The top four latches are positive-input, positive-output, reset-dominant. Of course, switching the sense of set and reset makes them positive-input, negative-output, set-dominant.
The bottom two latches are my aforementioned 'minuscule' latches. They are negative-input, positive-output, reset-dominant, or negative-input, negative-output, set-dominant.
Another of Michael's marvels. It features a center 2-by-4 block of frequency 3 that changes state with an input pulse. And the diodes top and bottom to keep reverse traveling electrons from the system.
The 4-tick design is again mine. Perhaps a minor marvel. I think this method also produces the nicest 6-tick latch available.
This is one of the places that 3-tick costs more. Maybe Michael will find a minute XOR soon.
Here again 3-tick is not very economical.

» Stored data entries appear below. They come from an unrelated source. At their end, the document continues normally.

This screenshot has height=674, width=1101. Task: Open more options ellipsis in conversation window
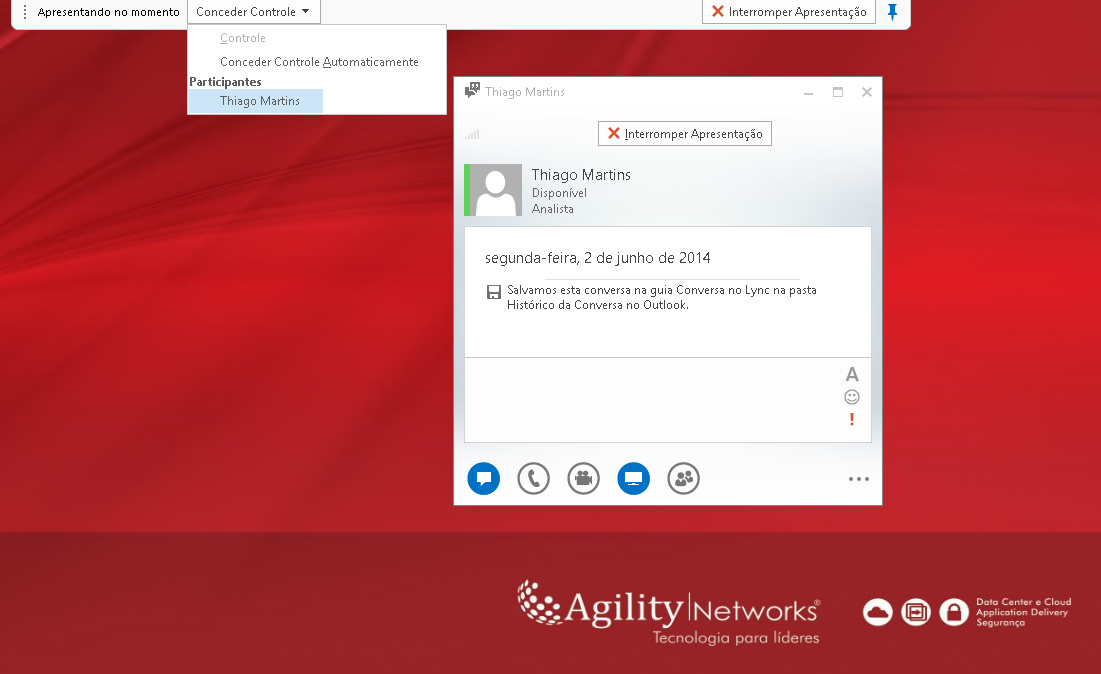tap(858, 479)

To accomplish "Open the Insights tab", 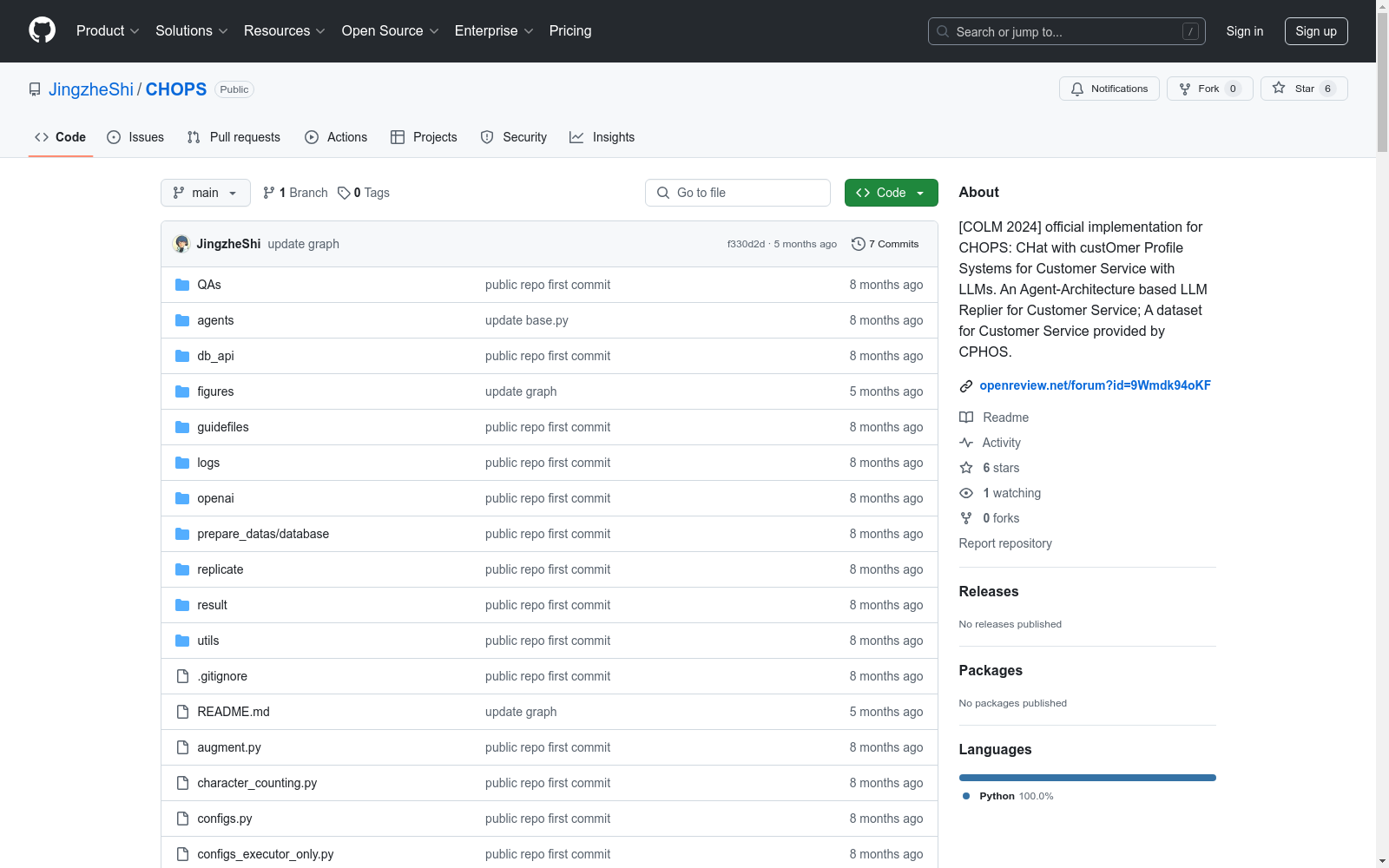I will [602, 137].
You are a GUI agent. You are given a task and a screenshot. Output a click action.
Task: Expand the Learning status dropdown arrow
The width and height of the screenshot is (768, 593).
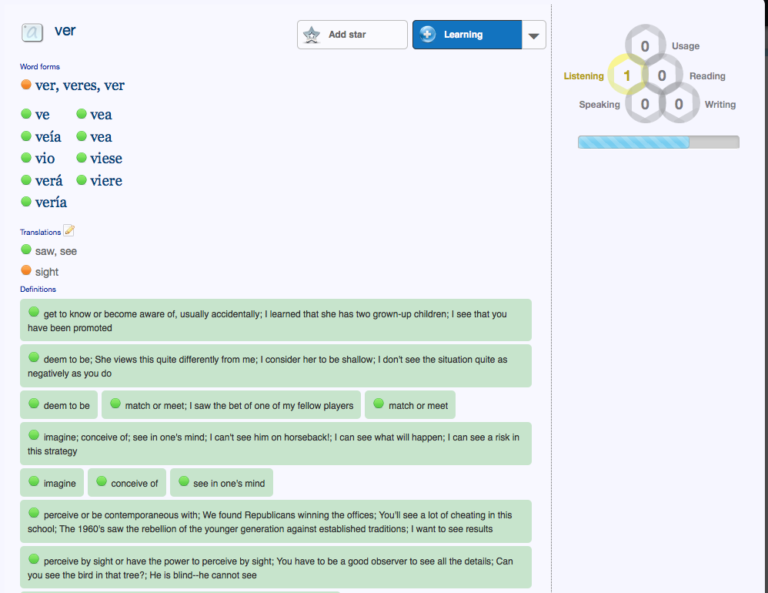[534, 35]
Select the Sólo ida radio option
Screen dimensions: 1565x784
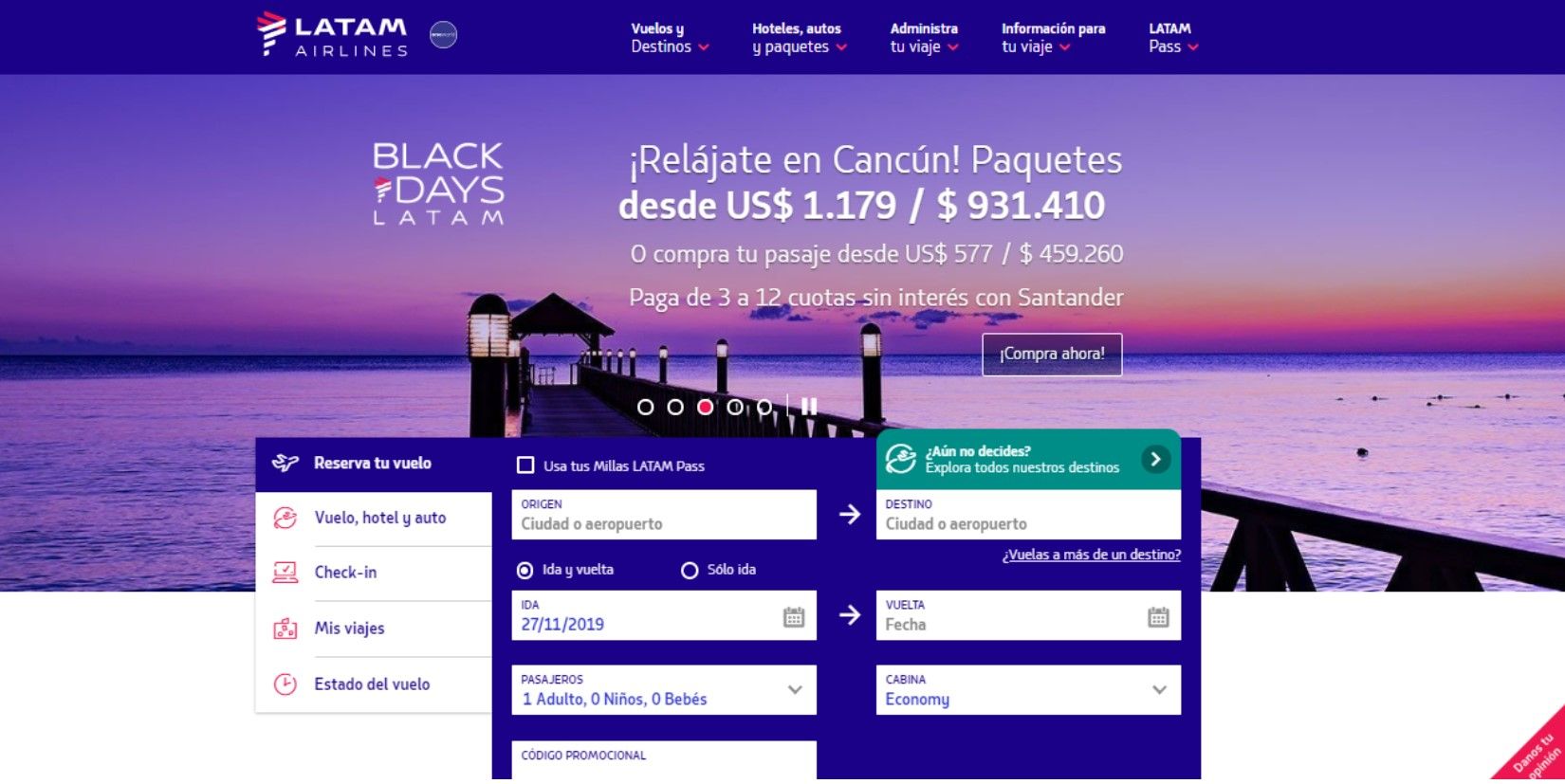click(x=690, y=571)
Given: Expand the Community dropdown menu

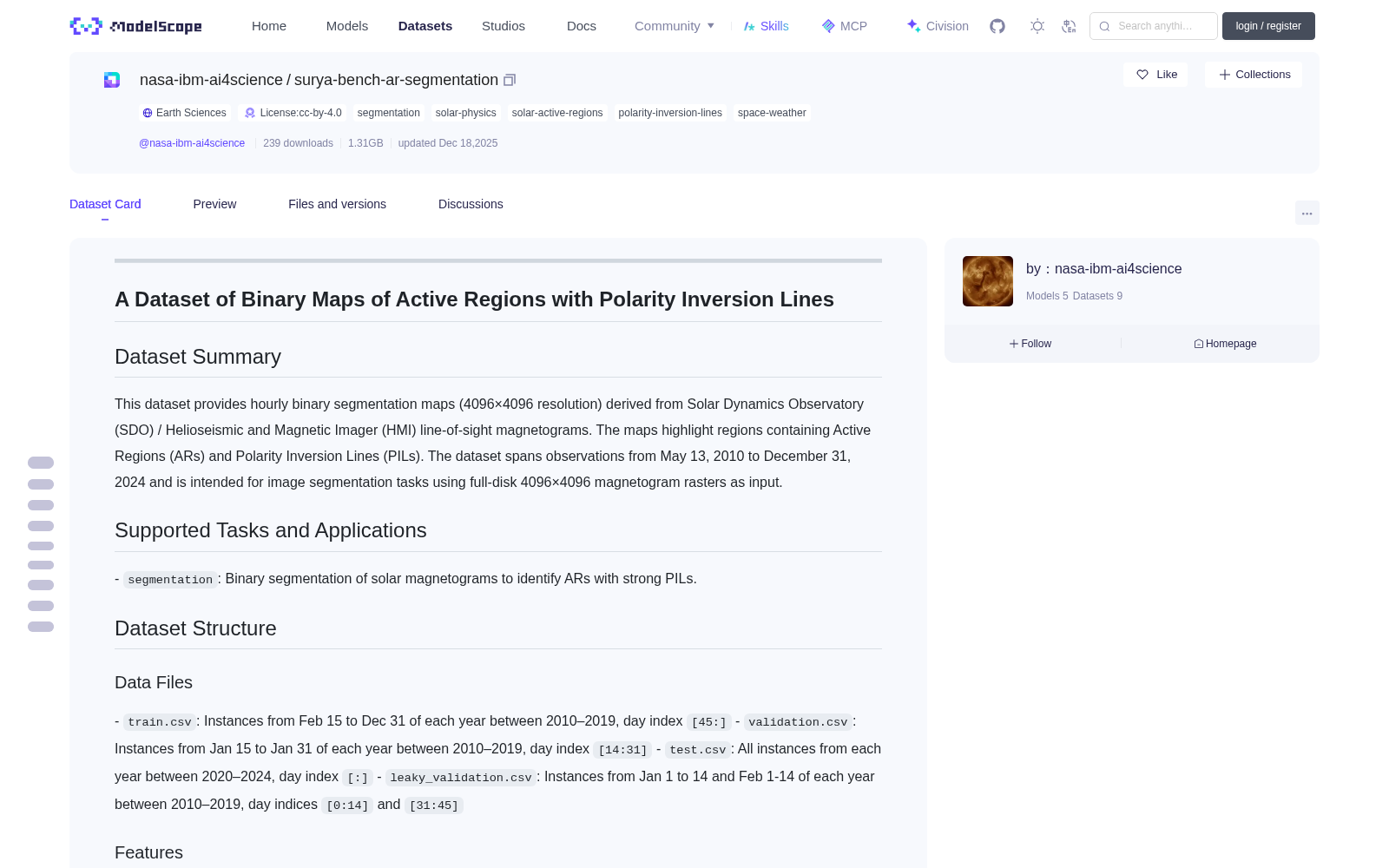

But too much is made of the size of crosses. I'm not that concerned. There always seems to be a way to do without them. I have actually never used a full cross in any design. Mark Owen's computer does have one though.
The 6-tick cross is also Michael's design. And the 4-ticks are my layouts, using Michael method.
Each of these full adders works about the same. XOR the inputs. Fiddle with this a little to get Set and Reset to the carry latch. The sum is the XOR of the carry with the previous XOR.
I used a 'minuscule' RS Latch in the 3-tick version. Otherwise it's just two of Michael's XORs and an OR gate. I'd bet this can be done more efficiently . The 4-tick is a redesign of the full adder in my binary multiplier. It also used two XORs, and OR, and a RS latch, this time just a normal latch. Internal Complex logic is used. The 6-tick was taken from the computer design.
I used the previous full adder in the 3-tick multiplier. The gate is made up of a latch, a full ANDNOT, and a couple of 6-tick-type ANDNOTs. The clock uses the fact that 189 = 7 * 27.
A couple of interesting observations about the 3-tick FA. First, there are no eletrons present when in its quiescent state. The 4-tick has internal Complex gates, so will always have eletrons. Even the 6-tick has an inverter, so always an electron. Second, the 3-tick FA can run a 4-tick speed by increasing the path to the reset of the RS latch by one cell. Nifty.
This is an updated version of the 4-tick binary multiplier. It removes some redundant logic and uses better gates and simpler random logic. The random logic in the FA and Gate is less than that of the 3-tick multiplier. The clock is slightly larger. And the loops are 33% longer.